Warburg (WB). Der Landwirtschaftliche Kreisverband will beim Vorstand und beim Aufsichtsrat der Südzucker AG gegen die ­geplante Schließung der Warburger Zuckerfabrik protestieren. Dazu soll bei einer Vorstandssitzung heute Abend eine Resolution verabschiedet werden.

Montag, 04.02.2019, 06:02 Uhr aktualisiert: 04.02.2019, 06:20 Uhr
Zuckerrübenernte im Warburger Land: Dieses Bild soll es auch künftig noch geben. Bauern wollen am Dienstag gegen die geplante Werksschließung protestieren. Dann treffen sich die Rübenanbauer in der Gemeindehalle Hohenwepel. Foto: Marius Thöne

»Wir dürfen nichts unversucht lassen«, sagte der Vorsitzende des Kreisverbandes, Antonius Tillmann, am Sonntag. »Wir fordern, dass alle Alternativen zur Standortschließung noch einmal geprüft werden. Außerdem fordern wir ein klares Bekenntnis zur Warburger Börde als Standort für die Zuckerrübe. Die Wertschöpfung und die Arbeitsplätze müssen in der Region bleiben.«

Solidarität unter den Rübenanbauern gefragt

Keinesfalls dürften die geplanten Kürzungen der Produktionsmenge nur einzelne Regionen treffen. Hier sei auch die Solidarität unter den Rübenanbauern gefragt. Über die Form des Protests müssten die Rübenanbauer mit ihrem Anbauerverband entscheiden. Schließlich hielten diese auch die Mehrheit im Aufsichtsrat der Südzucker und würden die Entscheidungen fällen, so Tillmann.

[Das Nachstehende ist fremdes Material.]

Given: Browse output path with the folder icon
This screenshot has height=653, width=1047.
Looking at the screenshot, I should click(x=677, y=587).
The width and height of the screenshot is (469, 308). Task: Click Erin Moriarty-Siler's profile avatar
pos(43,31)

Für den Kasseler Verband, dem auch die Rübenanbauer angehören, die zur Fabrik nach Warburg liefern, sitzt der Vorsitzende Georg Koch aus Wabern (Schwalm-Eder-Kreis) im Aufsichtsrat des größten deutschen Zuckerproduzenten. Zur Winterversammlung der Rübenanbauer morgen Abend um 19.30 Uhr in der Gemeindehalle Hohenwepel wird mit Dr. Thomas Kirchberg (Ochsenfurt, Landkreis Würzburg) einer der Südzucker-Vorstände erwartet, der den Vorschlag der Standortschließung mit zu verantworten hat.

Landwirte organisieren einen Treckerkorso

Landwirte aus der Region wollen einen Treckerkorso organisieren . Darüber hinaus planen Rübenbauern, mit gelben Westen und Protestplakaten gegen die vorgesehene Aufgabe des Warburger Werkes demonstrieren. Mit gelben Westen wenden sich derzeit in ganz Deutschland Landwirte gegen Wettbewerbsnachteile gegenüber Berufskollegen in europäischen Nachbarländern.

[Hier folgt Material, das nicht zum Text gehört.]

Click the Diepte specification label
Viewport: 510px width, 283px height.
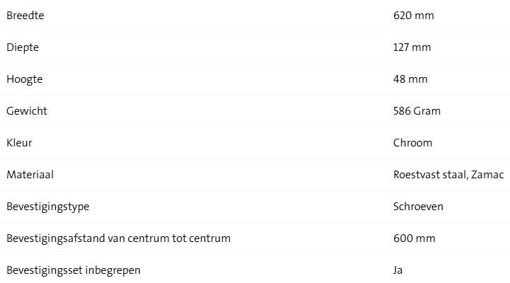(x=23, y=47)

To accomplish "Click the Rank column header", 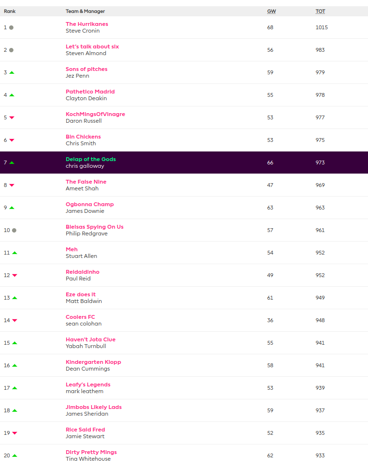I will click(x=10, y=11).
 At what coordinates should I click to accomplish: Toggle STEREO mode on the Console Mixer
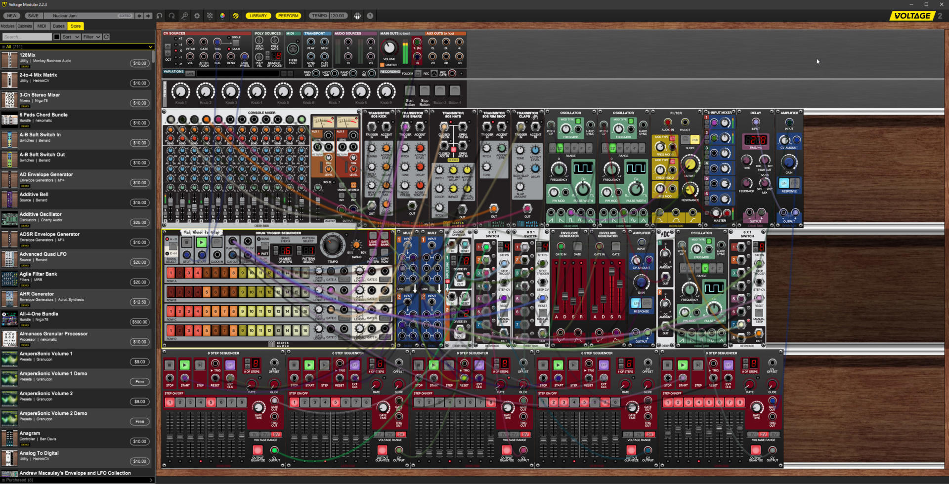pyautogui.click(x=353, y=186)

Auch der Bad Driburger Landtagsabgeordnete Matthias Goeken (CDU) will, dass diese ausgeschaltet werden. Die heimischen Bauern müssten die gleichen Beihilfen erhalten wie Bauern in anderen EU-Staaten. Zudem müsse der Einsatz von Pflanzenschutzmitteln einheitlich geregelt werden.

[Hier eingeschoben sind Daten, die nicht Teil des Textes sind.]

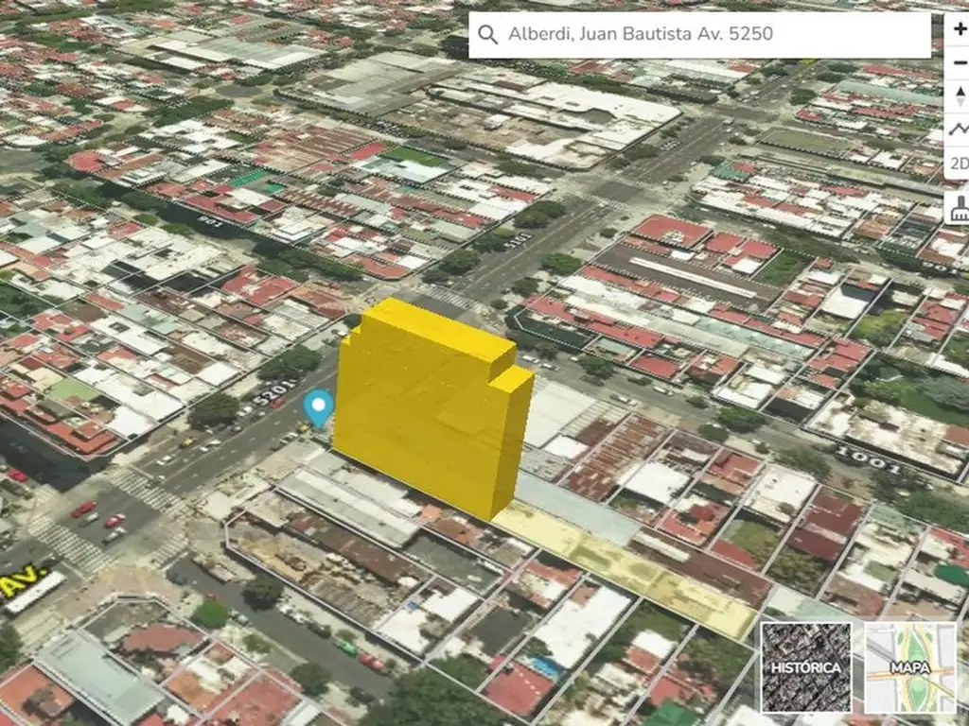Click the blue location pin marker
969x726 pixels.
coord(318,407)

Goeken setzt sich für Warburger Standort ein

Durch das Verbot von Neonicotinoid-haltiger Rübenbeize kommt es vermehrt zu Ertragsverlusten und Einkommenseinbußen bei den Rübenbauern in Deutschland. »Es muss eine ganzheitliche Lösung für diese Probleme gefunden werden. Ich werde die Stadt Warburg unterstützen und mich dafür einsetzen, dass die Zuckerfabrik dort erhalten bleibt«, sagt Goeken.

Er kündigte an, gemeinsam mit Landrat Friedhelm Spieker, Bürgermeister Michael Stickeln und dem Bundestagsabgeordneten Christian Hasse, zur Südzucker-Zentrale zu fahren, um dort ein Gespräch mit der Geschäftsleitung zu führen.